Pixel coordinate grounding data
┏━━

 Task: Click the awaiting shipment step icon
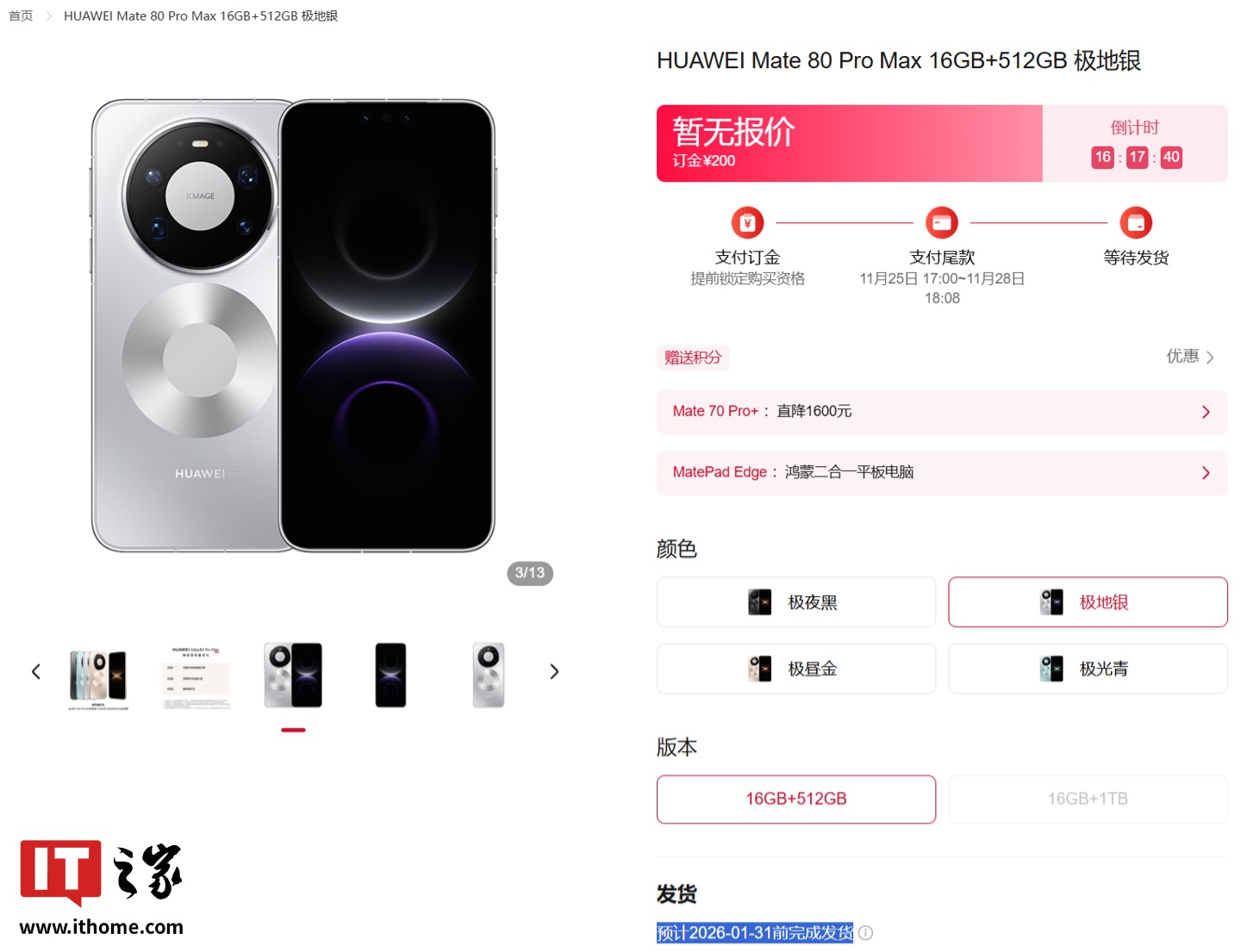point(1136,223)
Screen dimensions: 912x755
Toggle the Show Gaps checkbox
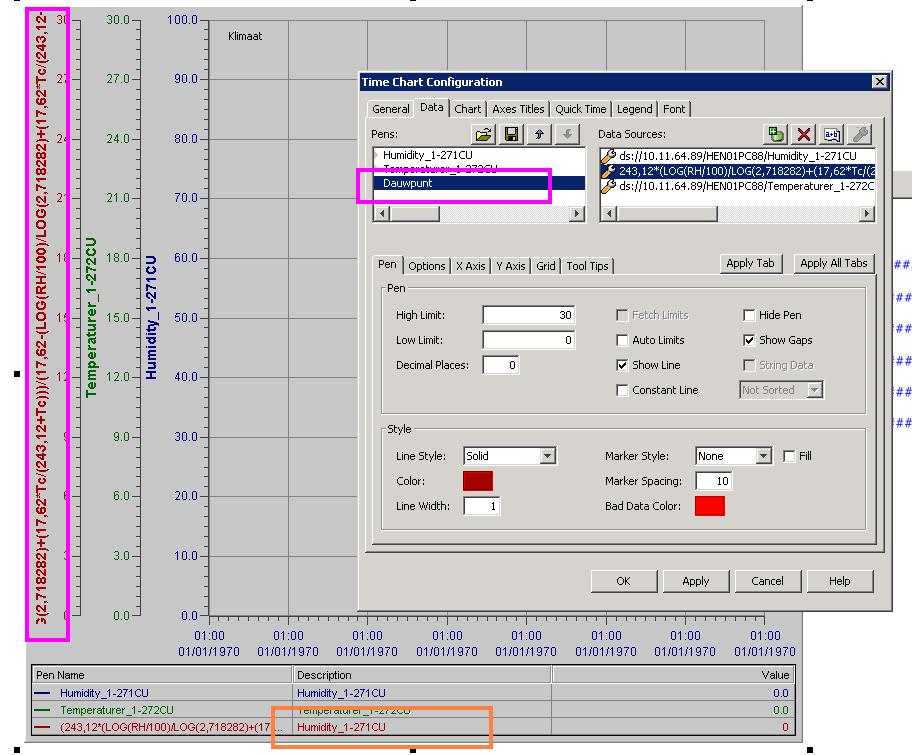coord(750,340)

┗━━

_Work instructions_.
Copy the data word for word, no pictures.

_Result_.
 Task: Click the awaiting shipment step icon
point(1136,223)
Screen dimensions: 912x755
Toggle the Show Gaps checkbox
coord(750,340)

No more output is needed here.